■ Source text:
Covariance allows you to use a more derived type than what’s specified by the generic parameter, whereas contravariance allows you to use a less derived type. Generic interfaces can be covariant, contravariant, or both (though not for the same parameter).

Consider the following code:

class Base
{
}

class Derived : Base
{
}

interface ICovariant<out T> <-- covariant parameter
{
}

class Covariant<T> : ICovariant<T>
{
}

interface IContraVariant<in T> <-- contravariant parameter
{
}

class ContraVariant<T> : IContraVariant<T>
{
}

There’s a base class and a derived class, a covariant interface, an implementation of that interface, a contravariant interface, and its implementation. In C# a covariant parameter is prefixed with out, and a contravariant parameter is prefixed with in. In MSIL the symbols + and - are used for covariance and contravariance. (Note : at the time of writing, Reflector does not recognize or show variant generic parameters, but ildasm does show it correctly).

Here’s some code that shows the variance in action:

ICovariant<Base> baseCov = new Covariant<Base>();
ICovariant<Derived> derivedCov = new Covariant<Derived>();
baseCov = derivedCov; <-- covariance

IContraVariant<Base> baseContra = new ContraVariant<Base>();
IContraVariant<Derived> derivedContra = new ContraVariant<Derived>();
derivedContra = baseContra; <--contravariance

In the first case, we were able to assign a more derived generic instantiation to be assigned to a less derived one. In the second case we did the exact opposite. The Base Class Library has been updated to support covariance and contravariance in various commonly used interfaces. For example, IEnumerable<T> is now a covariant interface – IEnumerable<out T>. This lets us do:

IEnumerable<object> objects = new List<string>();
IEnumerable<Base> baseList = new List<Derived>();

That was something you could not do prior to C# 4.0. Now you won’t have to use LINQ’s Cast<>() as often as you may doing now. There are some rules to follow when using variant generic parameters.

■ What is expected:
Using the text above on C# covariance and contravariance, explain why the line "IEnumerable<object> objects = new List<string>();" is allowed.

■ Data supplied:
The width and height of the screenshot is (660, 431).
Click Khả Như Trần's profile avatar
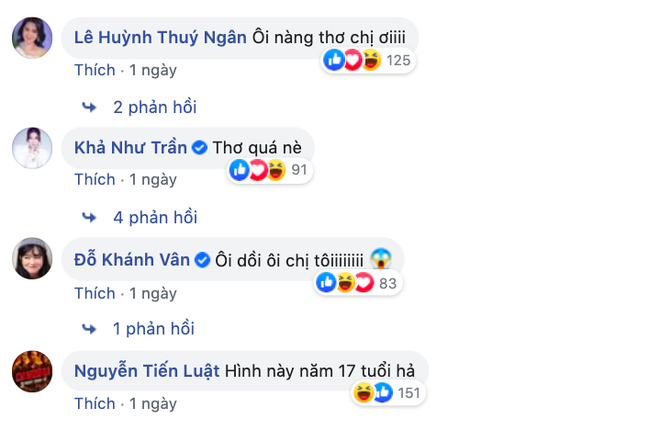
--
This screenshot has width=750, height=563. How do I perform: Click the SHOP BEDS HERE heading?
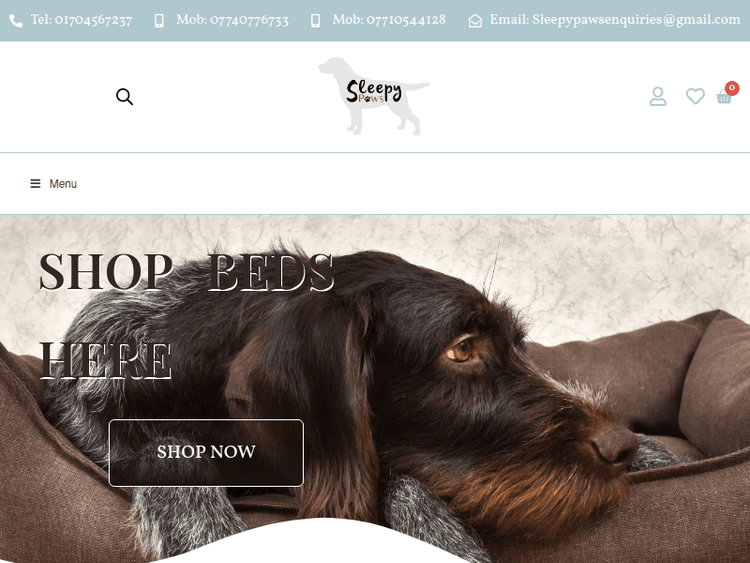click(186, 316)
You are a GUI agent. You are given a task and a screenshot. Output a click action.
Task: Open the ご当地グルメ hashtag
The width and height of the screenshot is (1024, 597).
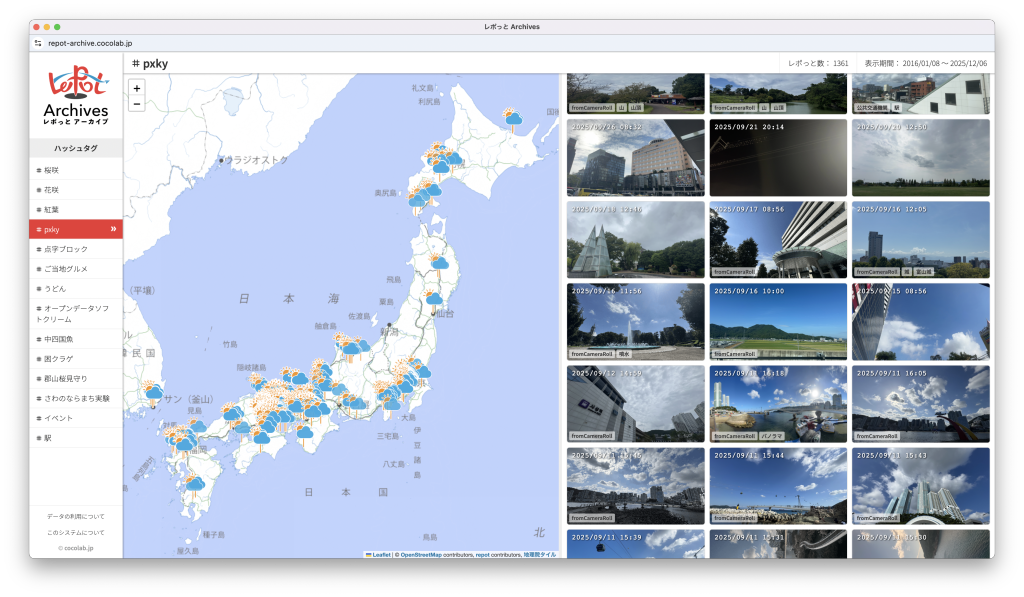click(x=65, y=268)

■ Result of the exercise:
The Base Class Library updated IEnumerable<T> to be a covariant interface, IEnumerable<out T>. A covariant parameter lets a more derived type be used than the one the generic parameter specifies, so a List<string> can be assigned to an IEnumerable<object>.